I anticipate two reactions to this from Academe Blog readers: (1) you never had such a list? and (2) who would ever create such a list with all the spam blockers, policies against mass emails, and the long-time extreme dislike for email among faculty?
To avoid spam blockers, I set up a verified Google account with a domain name for our conference and used that to send emails to the 11,000 faculty. But two institutions completely blocked emails from our account.
I also didn’t send any emails from any account to faculty at my own university lest I be labeled as using university equipment to spam or violate our mass-email policy. I posted a link to the survey on our faculty discussion board where many people could see it.
I know many of my emails were sent straight to quarantine, some to a “junk” folder of some type, and some got through. I don’t know the exact ratio. I got plenty of out-of-office automatic replies and undeliverable notices, and a few people filled out the “take me off your list” form I created to meet legal requirements.
Despite those obstacles, I deem the effort a success.
With help from our conference members spreading the word of our survey, we got almost 1,000 responses from a pool of 11,000 people. And we got responses from all twenty-six institutions in the system.
We got some media coverage. And I shared results with that aforementioned system group while sending results through another email to all 11,000 faculty.
And those results? They show a wide negative impact on the reputation of our university system and faculty retention and recruitment. A majority of faculty respondents say if the gutting of tenure remains, they will be looking for new jobs, and some say they already are (see data for question 9 below).
Second, more than two-thirds of faculty respondents say they are telling people from other states not to move to Georgia for a job in the system (see data for question 10 below). Third, about 30 percent of survey respondents said they knew of direct effects from the gutting of tenure on faculty searches. While a majority of respondents said any impact was too early to know, the AAUP expects impacts to grow over the next few hiring cycles.

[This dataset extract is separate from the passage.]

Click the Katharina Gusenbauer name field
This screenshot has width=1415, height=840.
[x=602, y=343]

Counting an email campaign highlighting a video explainer I made of the changes to tenure and the resulting censure, we will have sent out three emails to statewide faculty this semester.
I’m not describing a new communication method. Or some new idea to organize. Some of you may already have such a list and use it.

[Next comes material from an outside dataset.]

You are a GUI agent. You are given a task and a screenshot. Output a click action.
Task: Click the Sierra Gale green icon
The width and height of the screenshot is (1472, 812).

So why didn’t we? I think the historic hallmark of AAUP organizing in advocacy states has been the individual effort. One faculty member talking to another. And if you have members in many departments and at many institutions doing that, membership can grow.
But there is a limit to that kind of effort, especially during a pandemic. And especially now when so many of us are just burned out and setting different priorities. Some of us have given priority to chapter building and some have chosen other interests. We have had new chapters start recently and some die off.
Also, there have been changes in our shared governance processes. We are now a diverse system led by a system administration using its power to direct from above. System policies are the new norm. And micromanaging from a board is the path ahead. Individual cases of violations of academic freedom and administrative overreach have become largely unknown to us as a state conference. The conference needed a statewide reach even if we didn’t have members on each campus. And we wanted to pressure the system’s board of regents to reverse course on tenure.
We as a conference also needed to step up our game. We have a long history in this state of the AAUP advocating for faculty and creating changes in shared governance. But we also now are a bit player in so many battles we need to be in.
That aforementioned statewide faculty group was started by the AAUP conference. Which is how I come to sit as an ex officio member. And that group is retooling its makeup to better tell the story of faculty statewide and not rely on the system administration for advocacy. We are doing that from an AAUP perspective.
And having everyone’s email is the first step.
Matthew Boedy is associate professor of rhetoric and composition at the University of North Georgia and president of the Georgia state AAUP conference.